START SOURCE
Can Jermon Bushrod Stop Jared Allen? Experts Have Doubts
Jared Allen would have fit in just fine with the famous Purple People Eaters of the '70s—Alan Page, Jim Marshall, Carl Eller, and Greg Larsen.
After all, he's nothing if not a throwback to the era when Page, Marshall, Eller, and Larsen roamed the frozen tundra of old Metropolitan Stadium in Bloomington, Minnesota, terrorizing opposing quarterbacks.
Like Eller, he throws people aside like tackling dummies.
"What I like about Jared," Eller recently told Sports Illustrated, "is he doen't have all those twirly moves you see from other defensive ends. That might help you get to the quarterback, but it doesn't make you an every-down player. Jared doesn't do that. He is old school. He takes on the blockers head-on. He works leverage. He tries to push the blocker back. He's an every-down player, and I love seeing that. You don't see that much anymore."
Like Marshall, he plays the game with reckless abandon until the final whistle.
On and on, reckless abandon
Something's wrong, this is gonna shock them
Nothing to hold on to
We'll use this song to lead you on
"Jared really understands," said Marshall to SI's Joe Posnanski. "You can play football for money, and you can play football for glory—you can play football for a lot of reasons. But there's only one reason that will keep you going when you're exhausted and you're beat up and nothing is going right. And that is the guys playing next to you and the guys playing behind you."
Allen, and the guys playing next to him and behind him, played like those old Viking Purple People Eaters in dismantling the Cowboys, 34-3, this weekend to advance to Sunday's NFC Championship Game against the Saints in New Orleans.
“It took a while to get one,” Allen told the Kansas City Star. “But we finally did and got it in a big way...it’s all perspective. This is just one. The only way to go out on a winning streak is to win the Super Bowl. So if you lose the next one, it doesn’t really matter, does it?”
Allen finished the regular season with 14.5 sacks for the second consecutive year, second in the NFL. However, numbers can be deceiving: 7.5 of those sacks came in two games against Green Bay, and he had just two sacks in the final five games.
So can he be stopped by young Saints left tackle Jermon Bushrod? Some analysts, like former Viking Cris Carter and ESPN's Mike Golic, think it's doubtful, but stopping Allen is not without precedent this year.
The Arizona Cardinals did it with double teams on every play, holding Allen sackless on Dec. 6, and the Cincinnati Bengals employed the same strategy to great effect the following week, holding Allen without a sack for the second consecutive game. Then, Carolina negated Allen with double teams and QB rollouts, limiting him to one sack.
END SOURCE
WRITTEN EXERCISE 1:
Reproduce the stretch of the Jared Allen article from "Allen, and the" through "final five games.".
WRITTEN EXERCISE 2:
Answer these questions using the Jared Allen article:
(a) How many sacks did Allen finish the regular season with?
(b) What was the final score when the Vikings beat the Cowboys?
(c) Which team held Allen without a sack on Dec. 6?
The items that come next are drawn from a different source than the article.
START ENTRIES SUPPLIED
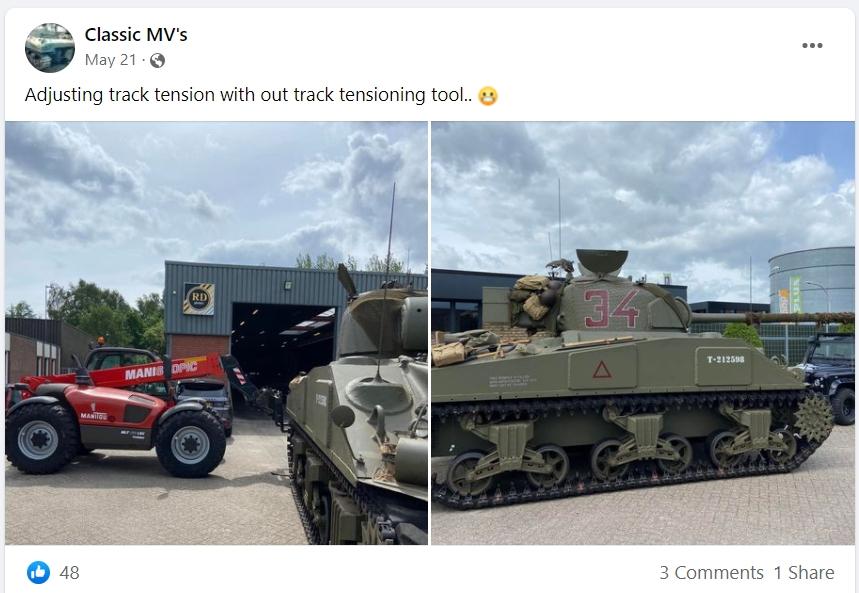Click the round storage silo in right photo
Viewport: 859px width, 593px height.
pos(811,280)
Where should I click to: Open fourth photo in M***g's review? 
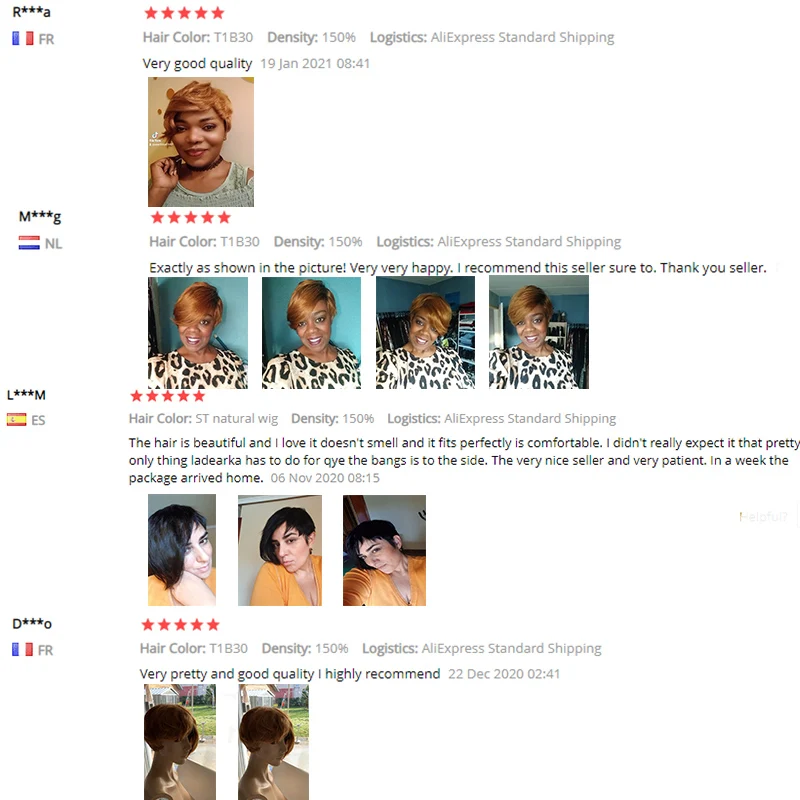click(539, 333)
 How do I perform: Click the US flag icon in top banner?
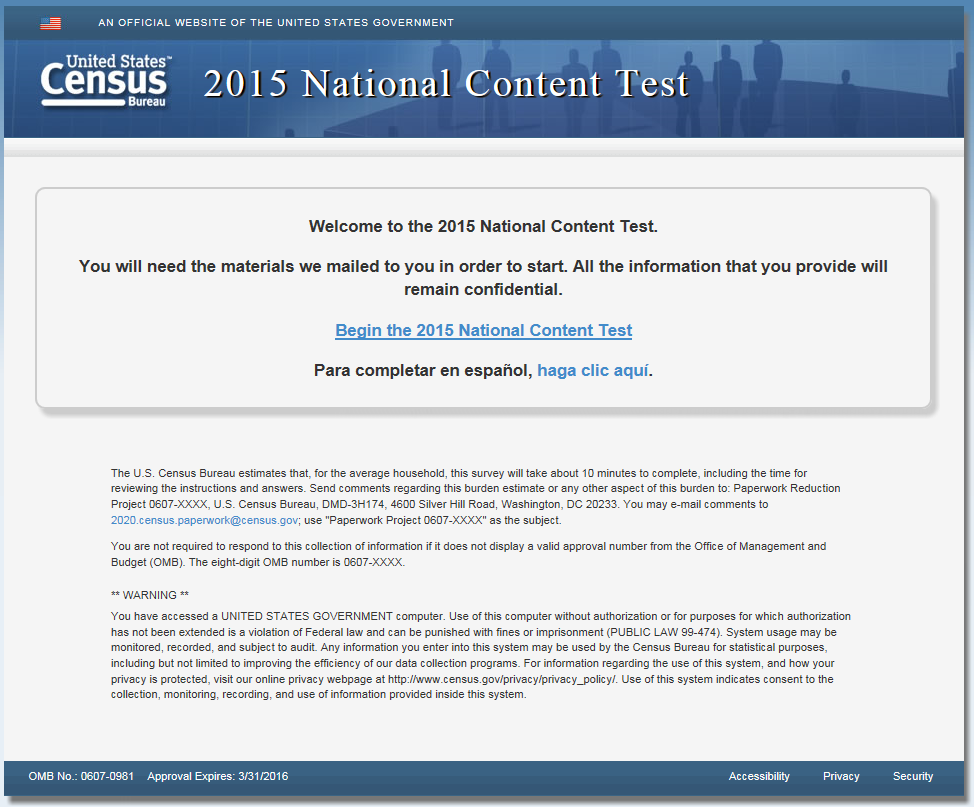click(50, 23)
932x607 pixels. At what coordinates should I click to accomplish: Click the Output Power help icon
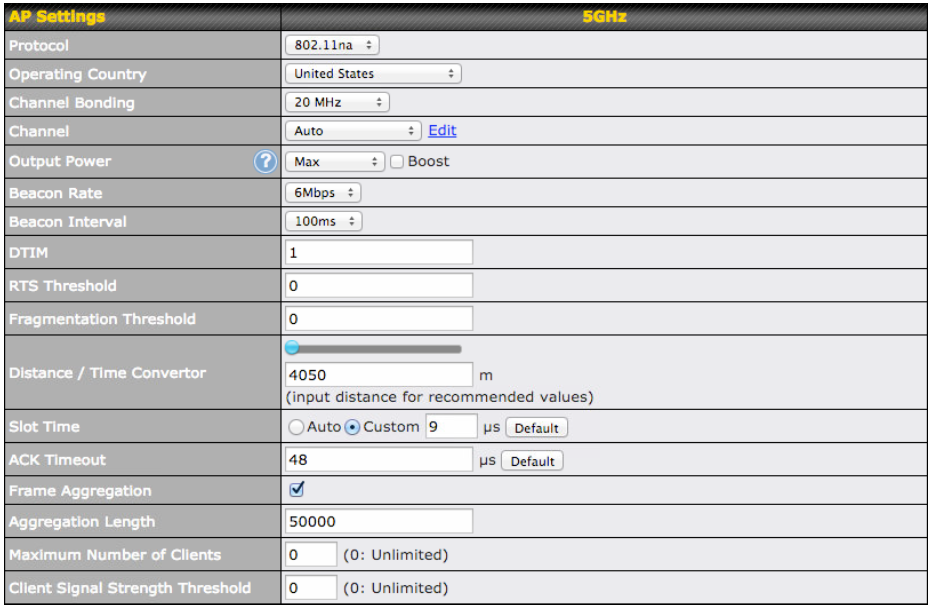[x=265, y=162]
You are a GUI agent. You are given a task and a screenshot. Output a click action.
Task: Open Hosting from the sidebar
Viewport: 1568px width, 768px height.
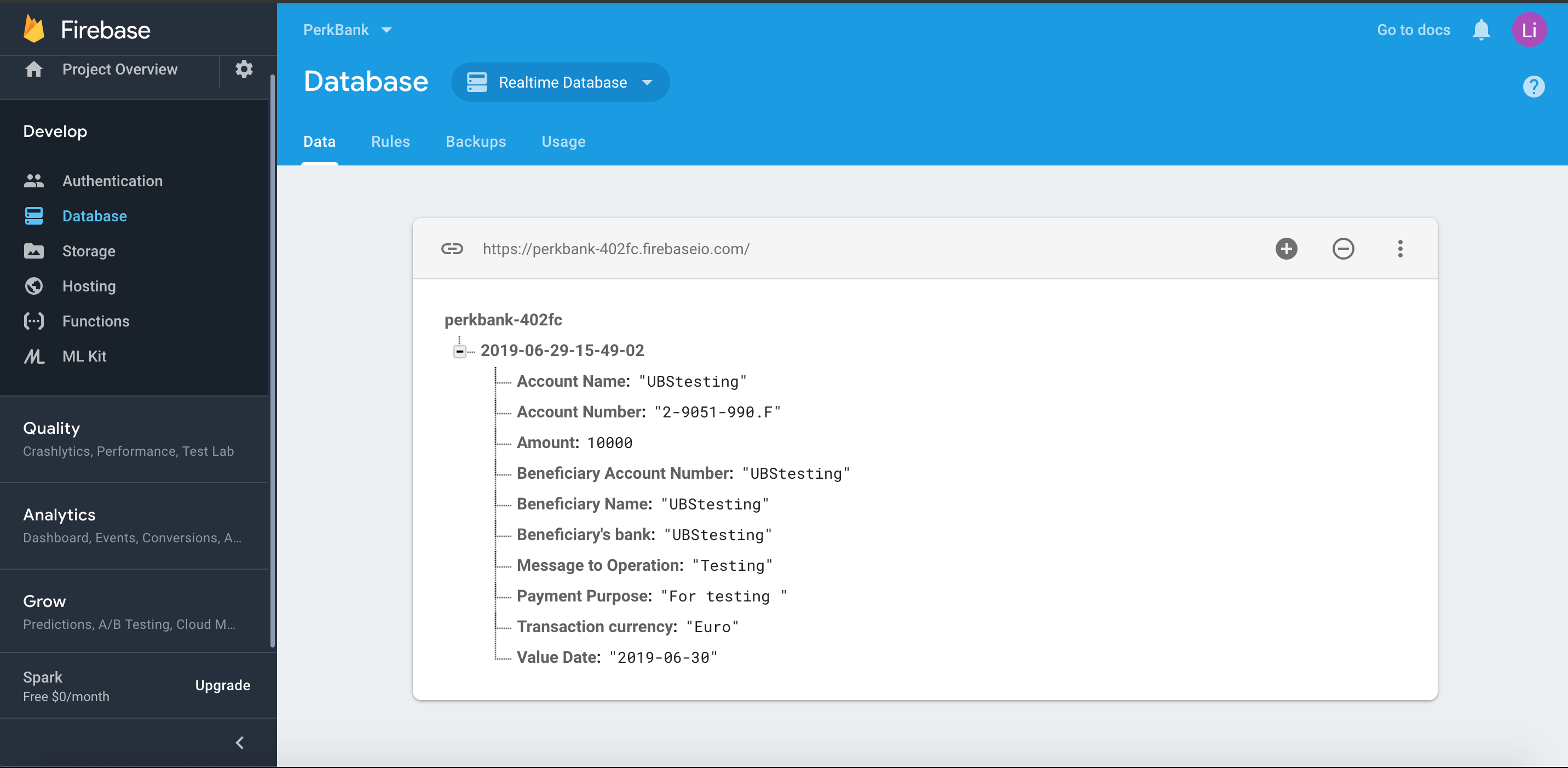click(x=89, y=285)
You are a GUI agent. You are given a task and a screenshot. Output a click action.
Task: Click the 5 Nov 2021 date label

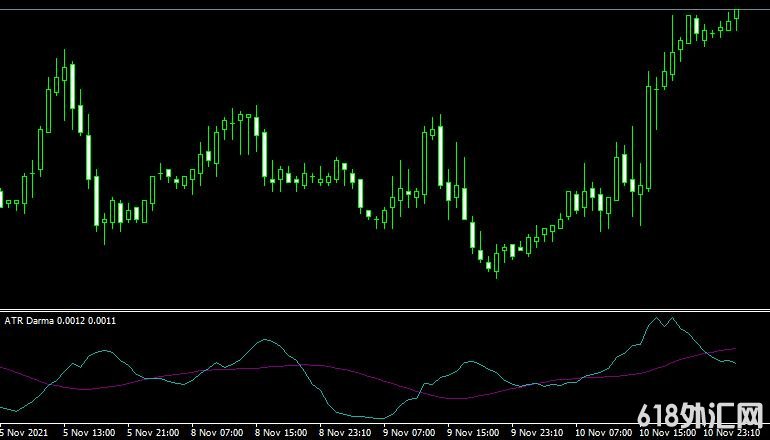tap(22, 433)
END ENTRIES SUPPLIED
FINAL RESULT 1:
Allen, and the guys playing next to him and behind him, played like those old Viking Purple People Eaters in dismantling the Cowboys, 34-3, this weekend to advance to Sunday's NFC Championship Game against the Saints in New Orleans.
“It took a while to get one,” Allen told the Kansas City Star. “But we finally did and got it in a big way...it’s all perspective. This is just one. The only way to go out on a winning streak is to win the Super Bowl. So if you lose the next one, it doesn’t really matter, does it?”
Allen finished the regular season with 14.5 sacks for the second consecutive year, second in the NFL. However, numbers can be deceiving: 7.5 of those sacks came in two games against Green Bay, and he had just two sacks in the final five games.

FINAL RESULT 2:
(a) 14.5 sacks
(b) 34-3
(c) The Arizona Cardinals